Where was the Machiavellian girl who devised ploys that could shape the royal court?

Dead, perhaps, murdered by love. “Think practically,” she said, sniffing hard.

“You cannot tell even the simplest lie to save your own skin. How can you be expected to conduct an affair with me—as man or woman—without exposing yourself eventually? Not to mention your misery would likely cause you to make missteps that a more contented soul would not. You could be ruined.”

“I do not care for my reputation,” said Willa.

“I care for it,” Verbena countered. She envisioned, terrifyingly, William being discovered and losing what little support his family gave him.

Worse—Flora being exposed as William’s alter ego and losing all patronage.

It was too terrible to contemplate the possible ramifications if either came under such scrutiny that their nature was discovered.

“I care for your reputation; I care for your good health; I care for your safety and freedom; I care for you.” She gave up all pretense.

“I love you, dear Willa. I love you too much to keep you for myself.”

Willa stared up at Verbena, his fingers twisting in the silk of her dressing gown.

“All right,” he said, though his voice was choked with tears.

“Yes. All right. As you say. Pah!” He rose to his feet, giving Verbena his back.

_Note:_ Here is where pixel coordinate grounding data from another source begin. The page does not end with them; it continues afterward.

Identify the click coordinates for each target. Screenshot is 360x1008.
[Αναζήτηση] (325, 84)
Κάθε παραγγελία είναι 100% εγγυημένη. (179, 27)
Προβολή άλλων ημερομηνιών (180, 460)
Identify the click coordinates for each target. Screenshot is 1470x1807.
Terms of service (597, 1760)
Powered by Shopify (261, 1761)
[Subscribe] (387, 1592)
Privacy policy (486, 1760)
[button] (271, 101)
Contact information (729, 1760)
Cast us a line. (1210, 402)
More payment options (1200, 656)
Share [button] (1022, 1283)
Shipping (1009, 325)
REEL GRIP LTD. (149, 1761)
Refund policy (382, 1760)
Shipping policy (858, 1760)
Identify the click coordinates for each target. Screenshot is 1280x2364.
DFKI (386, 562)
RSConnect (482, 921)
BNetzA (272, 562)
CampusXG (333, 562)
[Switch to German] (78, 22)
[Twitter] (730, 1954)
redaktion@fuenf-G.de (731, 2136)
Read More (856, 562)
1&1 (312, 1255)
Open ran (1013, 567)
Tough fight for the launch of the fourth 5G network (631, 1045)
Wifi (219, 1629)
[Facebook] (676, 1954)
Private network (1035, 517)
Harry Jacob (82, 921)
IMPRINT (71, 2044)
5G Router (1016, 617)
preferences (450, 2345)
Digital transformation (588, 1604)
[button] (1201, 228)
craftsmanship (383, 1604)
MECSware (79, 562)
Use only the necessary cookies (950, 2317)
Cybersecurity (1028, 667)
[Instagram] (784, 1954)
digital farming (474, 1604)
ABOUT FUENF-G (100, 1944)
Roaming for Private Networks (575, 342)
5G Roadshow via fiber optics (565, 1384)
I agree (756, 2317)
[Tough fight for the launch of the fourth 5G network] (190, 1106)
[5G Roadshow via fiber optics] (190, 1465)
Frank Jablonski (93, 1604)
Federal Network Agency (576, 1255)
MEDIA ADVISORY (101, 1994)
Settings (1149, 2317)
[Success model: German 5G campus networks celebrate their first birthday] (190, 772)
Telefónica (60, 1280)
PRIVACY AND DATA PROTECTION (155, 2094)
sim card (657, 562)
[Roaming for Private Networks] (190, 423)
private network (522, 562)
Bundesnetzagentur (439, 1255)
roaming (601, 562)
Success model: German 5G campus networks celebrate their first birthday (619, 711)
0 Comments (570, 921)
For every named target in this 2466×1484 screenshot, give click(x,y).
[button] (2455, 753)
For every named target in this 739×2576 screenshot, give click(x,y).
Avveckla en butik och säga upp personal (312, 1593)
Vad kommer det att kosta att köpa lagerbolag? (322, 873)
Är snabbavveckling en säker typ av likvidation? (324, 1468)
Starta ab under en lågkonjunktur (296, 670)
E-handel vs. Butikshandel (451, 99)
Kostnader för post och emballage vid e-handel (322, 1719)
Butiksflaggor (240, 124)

It shook under her gaze, a fine tremor in Willa’s shoulders, making the embroidered flowers bob in some imaginary breeze.

“Stars above. Even being rebuffed by you is sweet, if it means hearing you say those words.”

Verbena stood without hesitation and placed her hand on Willa’s quaking shoulder.

That did not seem enough to hold her love in one piece, so she claimed his narrow waist with a cinch of her free arm.

Her hot cheek pressed against the plane of his back, rising and falling with Willa’s breath.

“I am sorry,” she said. “I would tell you every day, if I could.”

“In a little cottage with a thatched roof,” Willa said between sobs. “With a tabby cat on the window ledge.”

Verbena pressed her forehead to the blade of Willa’s shoulder. She could see the cat’s fat tail swinging, a beam of sunlight slicing through the curtains. “But it’s not to be.”